Recommendations to Leverage the Palliative Nursing Role During COVID-19 and Future Public Health Crises

William E. Rosa, PhD, MBE, ACHPN, FAANP, FAAN; Tamryn F. Gray, PhD, RN; Kimberly Chow, RN, ANP-BC, ACHPN; Patricia M. Davidson, PhD, RN, FAAN; J. Nicholas Dionne-Odom, PhD, MSN, MA, ACHPN, FPCN; Viola Karanja, BSN, RN; Judy Khanyola, MSc, RCHN; Julius D. N. Kpoeh, ASN, RN; Joseph Lusaka, BSc HM, DCM, PA; Samuel T. Matula, PhD, RN, PCNS-BC; Polly Mazanec, PhD, AOCN, ACHPN, FPCN, FAAN; Patricia J. Moreland, PhD, CPNP, FAAN; Shila Pandey, MSN, AGPCNP-BC, ACHPN; Amisha Parekh de Campos, PhD, MPH, CHPN; Salimah H. Meghani, PhD, MBE, RN, FAAN


Journal of Hospice and Palliative Nursing. 2020;22(4):260-269. 

In This Article

Abstract and Introduction


With the daily number of confirmed COVID-19 cases and associated deaths rising exponentially, social fabrics on a global scale are being worn by panic, uncertainty, fear, and other consequences of the health care crisis. Comprising more than half of the global health care workforce and the highest proportion of direct patient care time than any other health professional, nurses are at the forefront of this crisis. Throughout the evolving COVID-19 pandemic, palliative nurses will increasingly exercise their expertise in symptom management, ethics, communication, and end-of-life care, among other crucial skills. The literature addressing the palliative care response to COVID-19 has surged, and yet, there is a critical gap regarding the unique contributions of palliative nurses and their essential role in mitigating the sequelae of this crisis. Thus, the primary aim herein is to provide recommendations for palliative nurses and other health care stakeholders to ensure their optimal value is realized and to promote their well-being and resilience during COVID-19 and, by extension, in anticipation of future public health crises.

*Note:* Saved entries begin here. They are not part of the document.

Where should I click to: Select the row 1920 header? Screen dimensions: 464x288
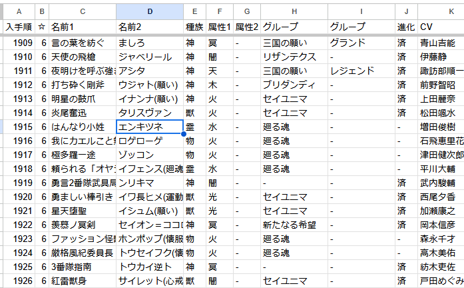(18, 197)
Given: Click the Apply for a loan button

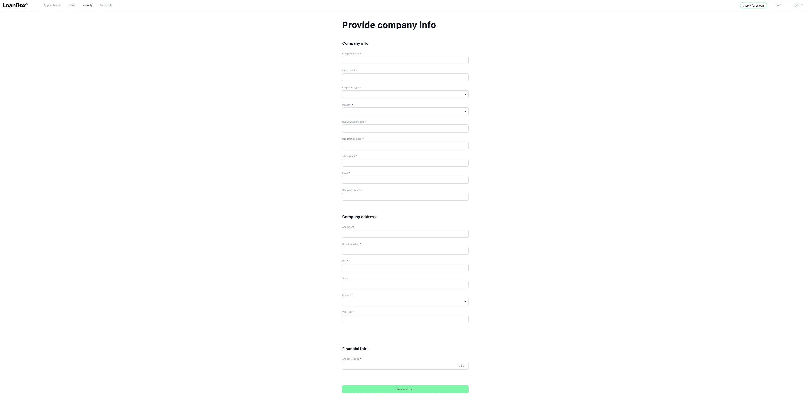Looking at the screenshot, I should pos(753,5).
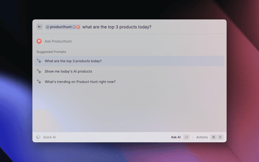Click the Quick AI icon in the footer
259x162 pixels.
(38, 137)
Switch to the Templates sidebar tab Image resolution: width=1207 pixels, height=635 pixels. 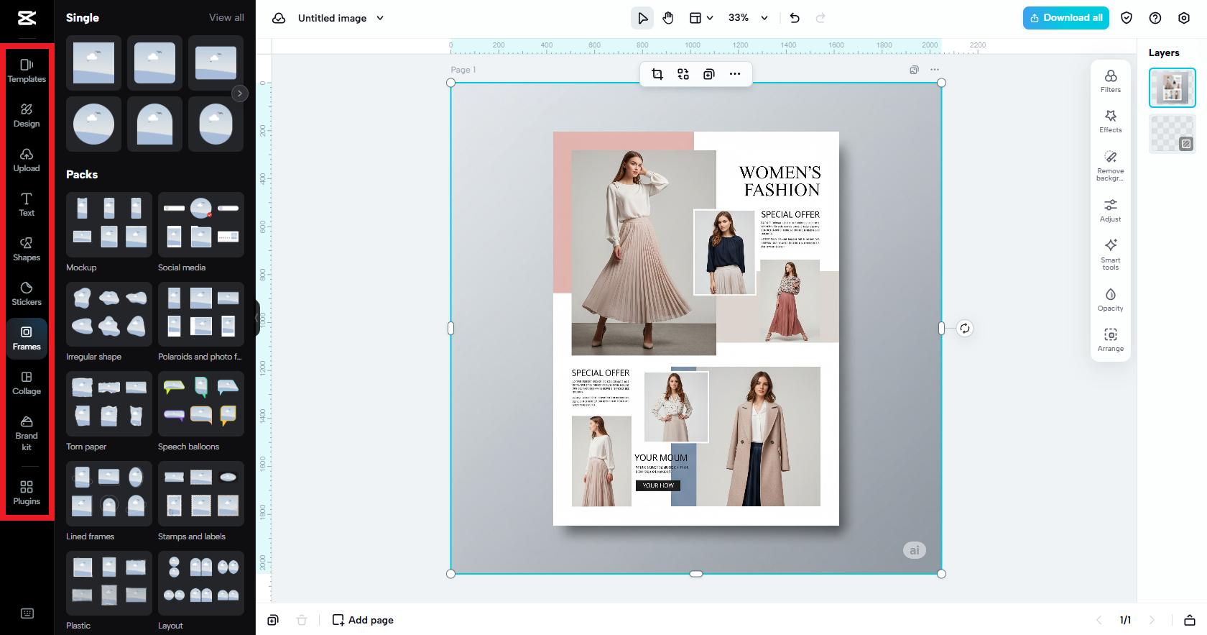[27, 70]
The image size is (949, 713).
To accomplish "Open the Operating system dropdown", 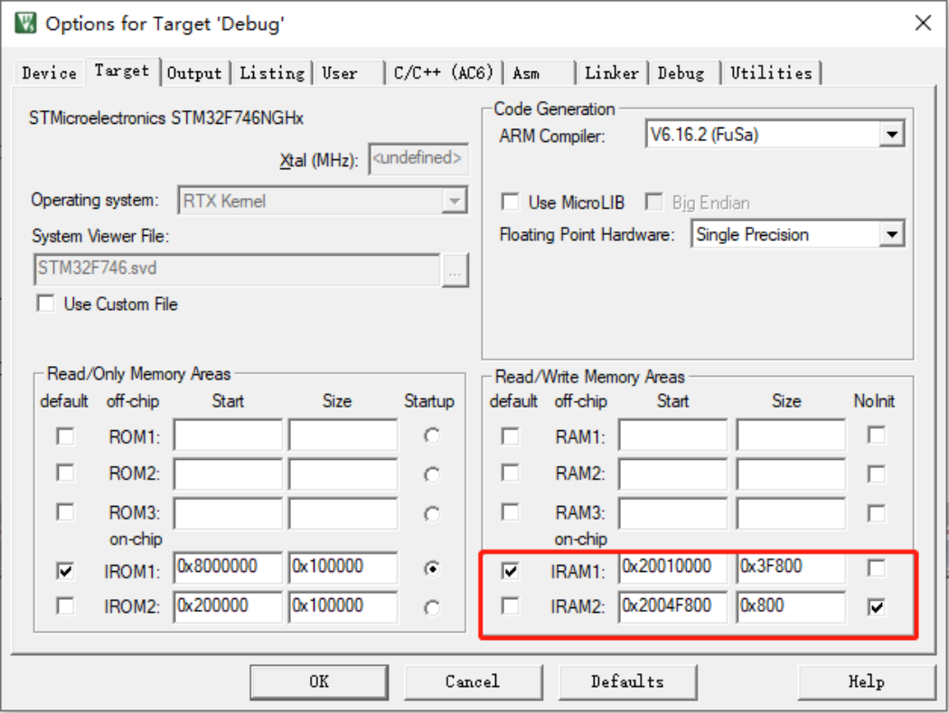I will pos(454,201).
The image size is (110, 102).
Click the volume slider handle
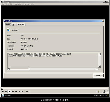click(x=104, y=91)
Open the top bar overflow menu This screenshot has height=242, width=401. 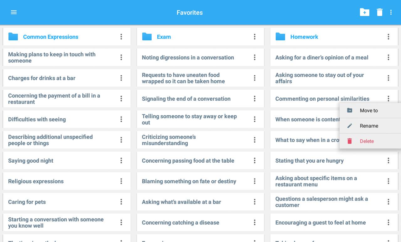(x=391, y=12)
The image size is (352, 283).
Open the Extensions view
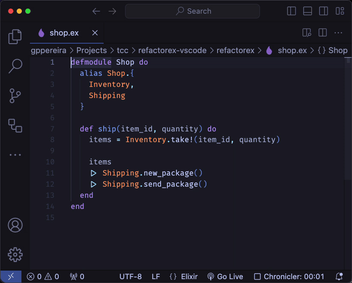(x=15, y=125)
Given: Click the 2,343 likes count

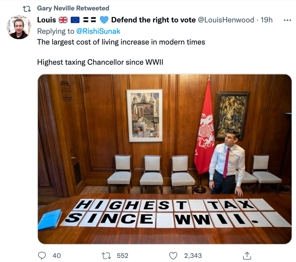Looking at the screenshot, I should pos(193,255).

Palliative nurses play a primary and significant role in supporting the broader health care system. Right now, palliative nurses worldwide are providing an extra layer of support to nurses and care teams in emergency departments, intensive care units, skilled nursing facilities, and long-term-care environments. In the face of coronavirus disease 2019 (COVID-19), the palliative nursing workforce is delivering essential support and specialist services pertaining to symptom management, ethics and decision-making, communication, and care at the time of death, among others. As this pandemic continues to evolve, it has become clearer now more than ever that the work of the palliative nurse is indispensable as issues surrounding serious illness, dying, and death are no longer taboo but have become continuous threads of daily mainstream media, politics, and policy-making.

These authors argue that strategic and consistent investment in palliative nurses during COVID-19 and expanding their role and scope of work will strengthen the broader health system's resilience to respond effectively to COVID-19, as well as future pandemics and public health crises. While literature on the myriad health impacts of COVID-19 is rapidly emerging, the attention to palliative nurses in the broader COVID-19 discussion is a crucial gap requiring urgent attention. This article aims to address this gap. A compilation of resources and recommendations from palliative care and other key organizations for ongoing education and well-being support is also provided.